Trust can take so long to build, and yet it goes so fast. How can life go on like this? When will the things we build finally be strong enough to last longer than the time it takes to build?
Of course, that’s a stupid question. The Pyramids have lasted thousands of years; and love built in a few short years can last decades. What’s the real question, then? Is it How can we stop messing up? Or maybe it’s How can I defeat my temptations? Perhaps it’s simply How can I forgive myself? They are all questions with answers; they may not be answers we like, but we have them. I think we’ll always mess up; and I think we’ll always have temptations, and even give in to them. But we can forgive ourselves; however, we have to be willing to change in order to forgive ourselves, no? Whatever lead to our actions… if we don’t change, it could happen again. I don’t want to be a person that sees something wrong in myself and then I don’t bother to change it.

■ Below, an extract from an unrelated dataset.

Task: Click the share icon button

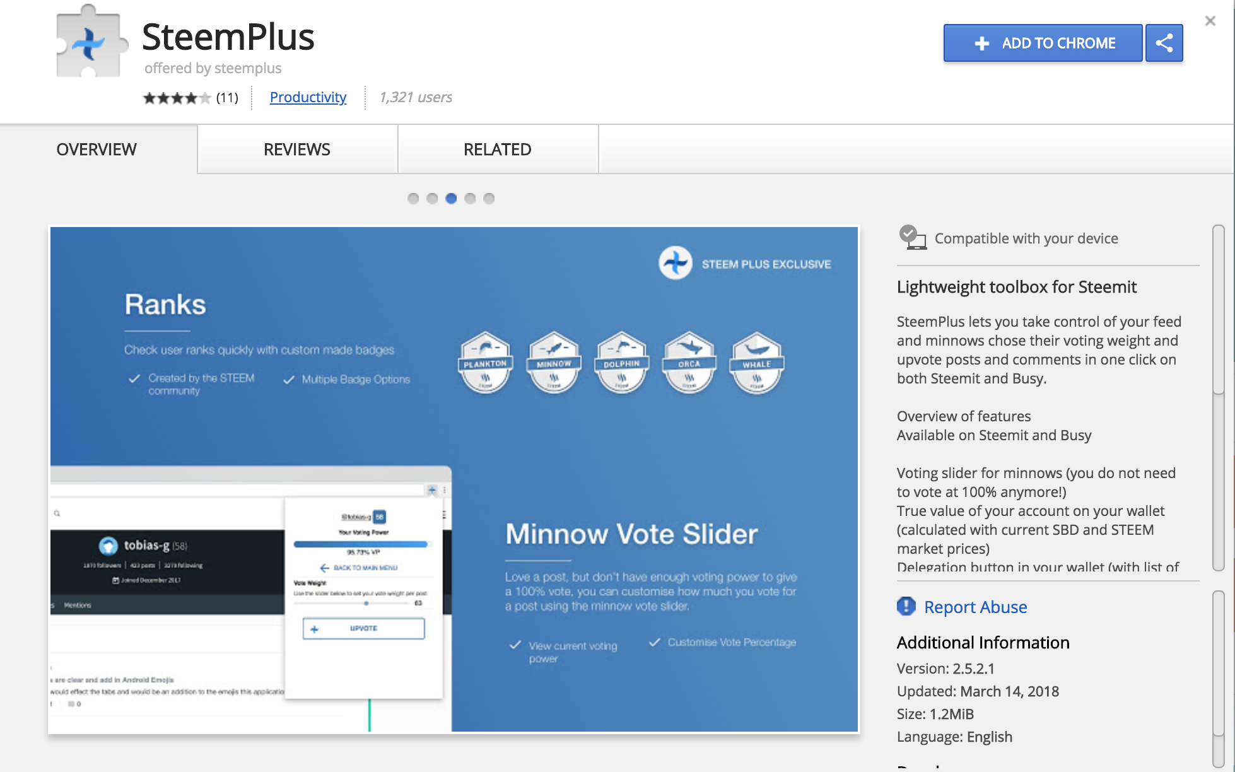Action: tap(1165, 42)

This seems like a big ramble, and it is. It’s because this weekend I’ve been struggling with things. I overdramatize my life, I think, but at the same time, I can’t ignore things. I want to keep the trust I’ve earned; I want to earn my way back into the life I want so badly. I don’t think I’ll be sharing specifics, but I made a mistake. And it’s hard to figure out how to make it better. I could just leave it be and make sure it doesn’t happen again, but that isn’t my way.
I have the will to make things better when I mess up.
A little something about me: When I’m afraid, truly afraid, I don’t react well. I shake, sometimes – my heart beats hard and fast – and I can’t stop thinking about it. It’s surprisingly new in my life; I don’t want to fear things in my life. More than that, I don’t want to fear living.